Women's History Month: Nurse practitioner deems babies most admirable

Diane Hieb

Photo by Sue Tone.

Diane Hieb

For 13 years, Diane Hieb worked with Level 3 newborns ­ those babies who are very, very sick. It was quite the adrenaline rush, but she’s happy not to be there now.

“Been there, done that,” Hieb, 60, said. “Here, I work mostly with well newborns. It’s the best job in the world.”

A staff nurse and nurse practitioner for the past 39 years, Hieb works in Cottonwood “covering the house,” an in-patient nurse in the hospital. She’s lived in Prescott almost six years.

In her spare time, she volunteers at marathons, parades, and immunization clinics. She said nurse practitioners will be handling more and more medical work in the future.

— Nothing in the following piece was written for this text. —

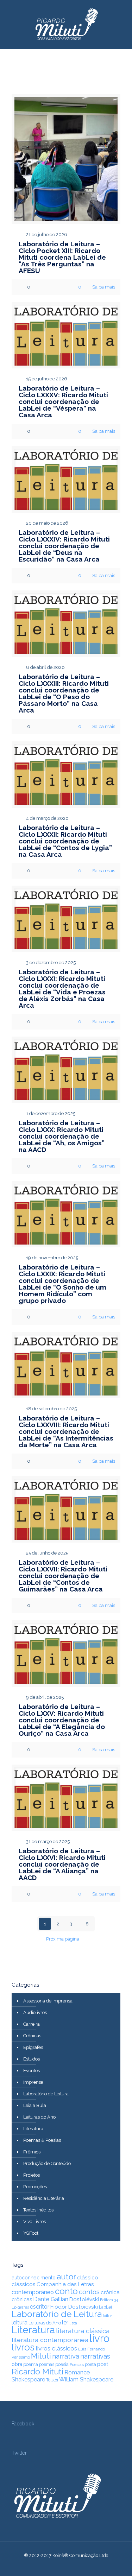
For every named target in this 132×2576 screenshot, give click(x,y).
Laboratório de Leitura (46, 2093)
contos (89, 2292)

“People can’t afford medical care, or doctors are just not available,” Hieb said.

She comes from what she calls “humble beginnings.” After her 10th-grade biology class, she knew she would work in the medical field.

“I was hooked — all those cells, tissues, organs,” she said, with enthusiasm.

As a high school sophomore, she lied about her age in order to work the 3-10 p.m. shift in a nursing home. She was the first in her family to attend college. After graduation, she found an open position in the nursery.

“There’s nothing more admirable than a baby. You have to admire what they go through during birth. They’re tough little buggers, their needs are simple, they don’t complain,” she said. “I’m still finding it enjoyable.”